Sprężyna Olinsa wybrana, ale czy będzie logo Polski?
Głosowanie internautów wygrał ten projekt
Zakończyło się głosowanie internautów na oficjalne logo Polski. Ponad 96 tys. osób wybrało sprężynę Olinsa złożoną z trzech elementów. Jednak po fali krytyki organizatorzy głosowania chcą przeprowadzić debatę, co dalej zrobić z wybranym logotypem.

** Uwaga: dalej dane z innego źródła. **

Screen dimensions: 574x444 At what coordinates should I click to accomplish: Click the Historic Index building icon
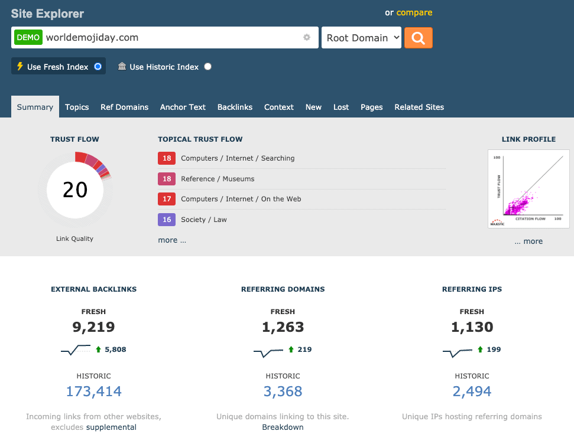point(122,67)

Głosowanie na logo Polski zorganizowały: Stowarzyszenie Komunikacji Marketingowej SAR, Krajowa Izba Gospodarcza, Konfederacja Lewiatan oraz Pracodawcy Rzeczypospolitej Polskiej. Internauci na stronie Logodlapolski.pl mogli wybierać tylko spośród trzech projektów przygotowanych przez specjalistę w zakresie brandingu marek państw Wally'ego Olinsa i jego firmę Saffron Brand Consultants. Wszystkie opierały się na tym samym pomyśle: czerwona sprężyna na białym tle mająca obrazować twórcze napięcie, które Olins dostrzegł w Polakach już dziesięć lat temu. Zwycięski wariant zdobył 96 tys. głosów, prawie dwa razy więcej niż drugi w kolejności (56 tys.) i trzy razy więcej niż trzeci (35,5 tys.). W sumie zagłosowało 187,5 tys. osób.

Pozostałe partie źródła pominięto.